Luke Whitworth came to Guinea in December of 2013. His Christian faith had deepened throughout college, and he was eager to begin work as a Baptist missionary.

Around the same time, Ebola arrived.

"At the very beginning, I'd never heard of it," he recalls.

The virus was spreading through Guinea's forest region. Whitworth was here for a two-year stay. He started researching Ebola.

"Just seeing the death rate and what it does to your body, it was scary," he says.

But he's still here — and he hasn't been back home to his native South Carolina.

The 23-year-old sits down with us in the Baptist mission's open-air lobby. He's clean-shaven, with dark, wavy hair pushed to one side — wearing a T-shirt and shorts, socks with open-toed sandals. He has a disarming smile. He's a "journeyman" for the International Mission Board — a commitment of two-to-three years. The group was founded in 1845 at the first Southern Baptist Convention; its goal is to "bring the Gospel of Jesus Christ to the lost peoples of the world."

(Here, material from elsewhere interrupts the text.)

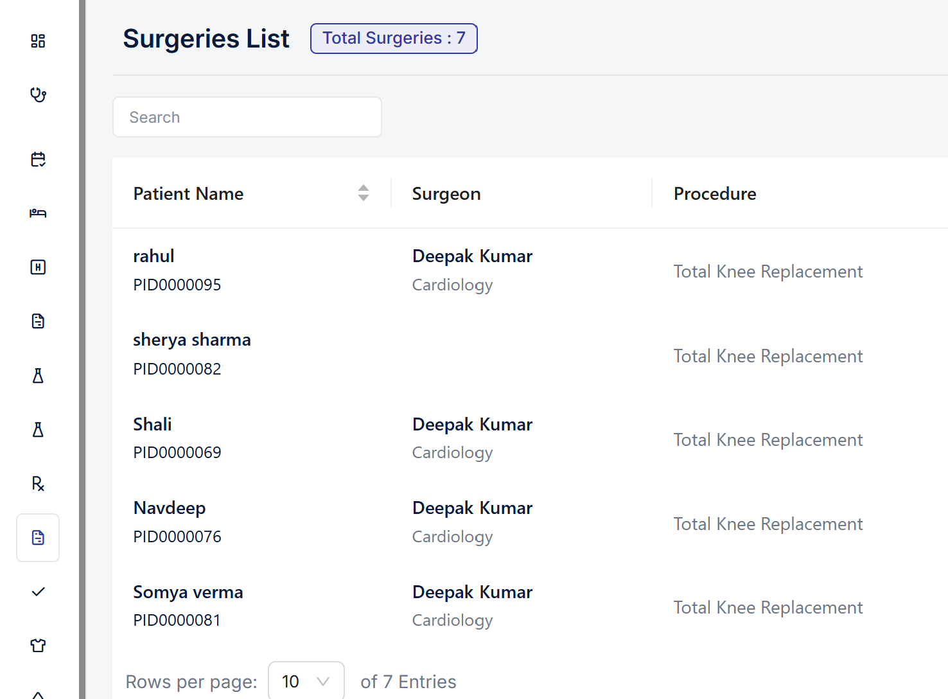This screenshot has width=948, height=699.
Task: Click the Procedure column header
Action: point(715,194)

Whitworth and the other Baptists teach English three days a week in Forecariah, two hours east of the capital, Conakry. He also goes out and talks to people about his faith.

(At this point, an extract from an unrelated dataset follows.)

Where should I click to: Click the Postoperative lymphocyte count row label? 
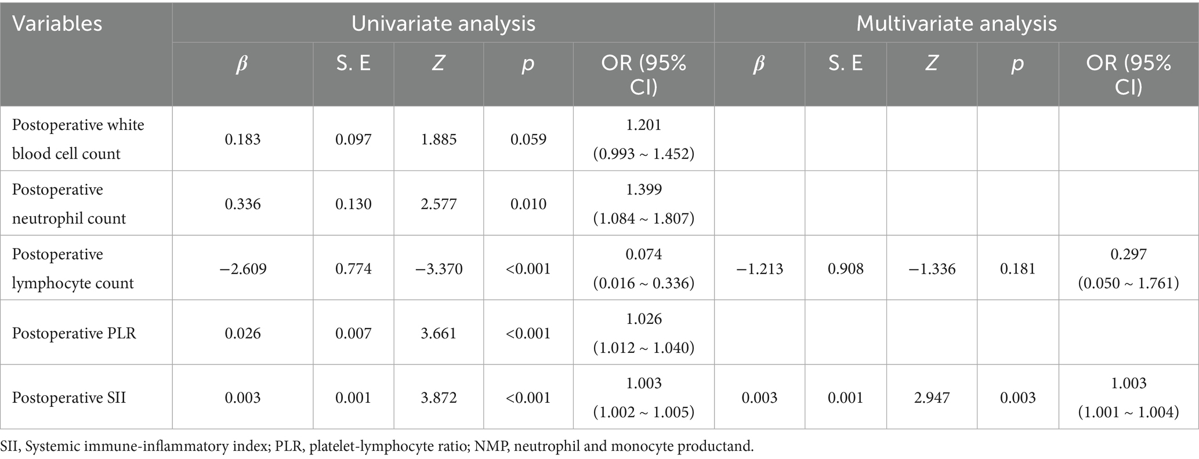[x=73, y=269]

There are a lot of challenges. The locals speak Soussou. The official language of Guinea, a former French colony, is French. Luke Whitworth, from Pickens, South Carolina, speaks neither of those languages.

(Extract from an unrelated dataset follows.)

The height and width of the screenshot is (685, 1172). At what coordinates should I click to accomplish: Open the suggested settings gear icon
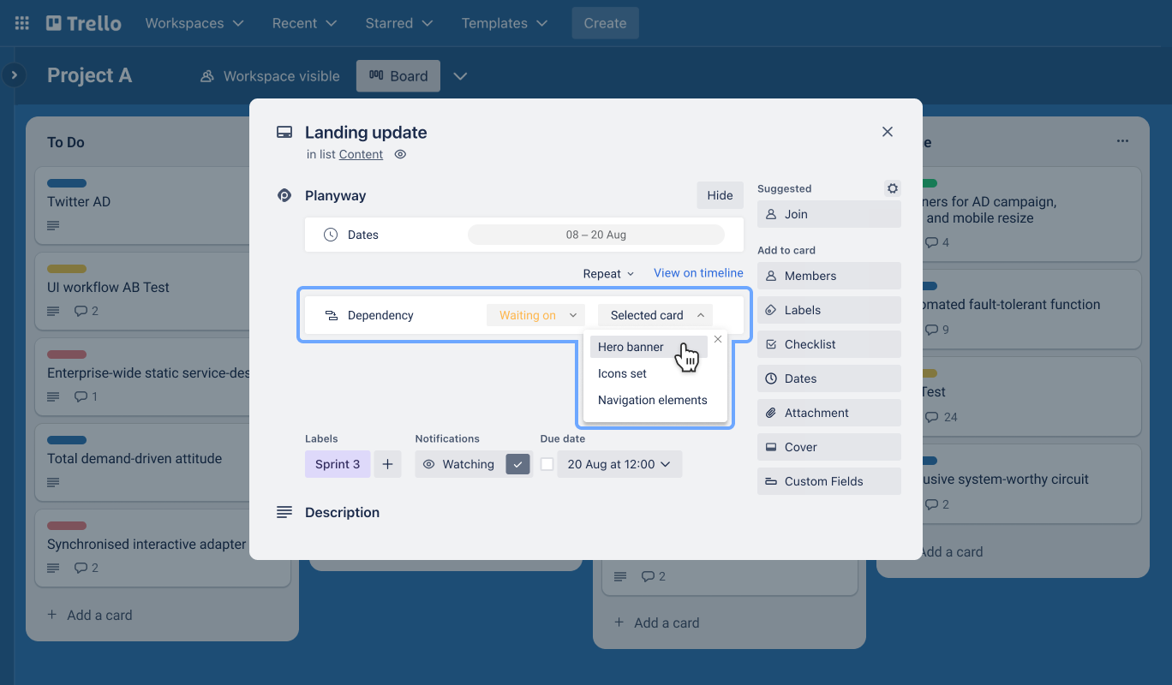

And he signed up to spread the gospel of Christ in a predominately Muslim country.

Then came Ebola. When the virus was identified, the IMB gave Whitworth the option of packing his bags.

He never really considered it.

"The Lord has given me the strength to do what he's called me to do, and we've actually had more doors opened to us through this," he says.

The Baptists began educating villagers about how to protect themselves against Ebola. Those messages don't always get a warm welcome because of suspicion toward strangers.

Ebola is a frightening disease, he says. His parents and twin brother and friends back home worry about him. But they've been supportive all the way.

He says the arrival of Ebola in the U.S. helped friends and family understand better what was going on in Guinea.

"Because it made the situation more real to them, so it shined light onto what I was having to deal with and what the people were having to deal with here," he says.

Which of course, didn't make them worry any less.

But whatever happens, Luke Whitworth believes it's part of a plan.

"I do enjoy it a lot," he says. "It is definitely challenging, but this is where the Lord has me and I'm happy here."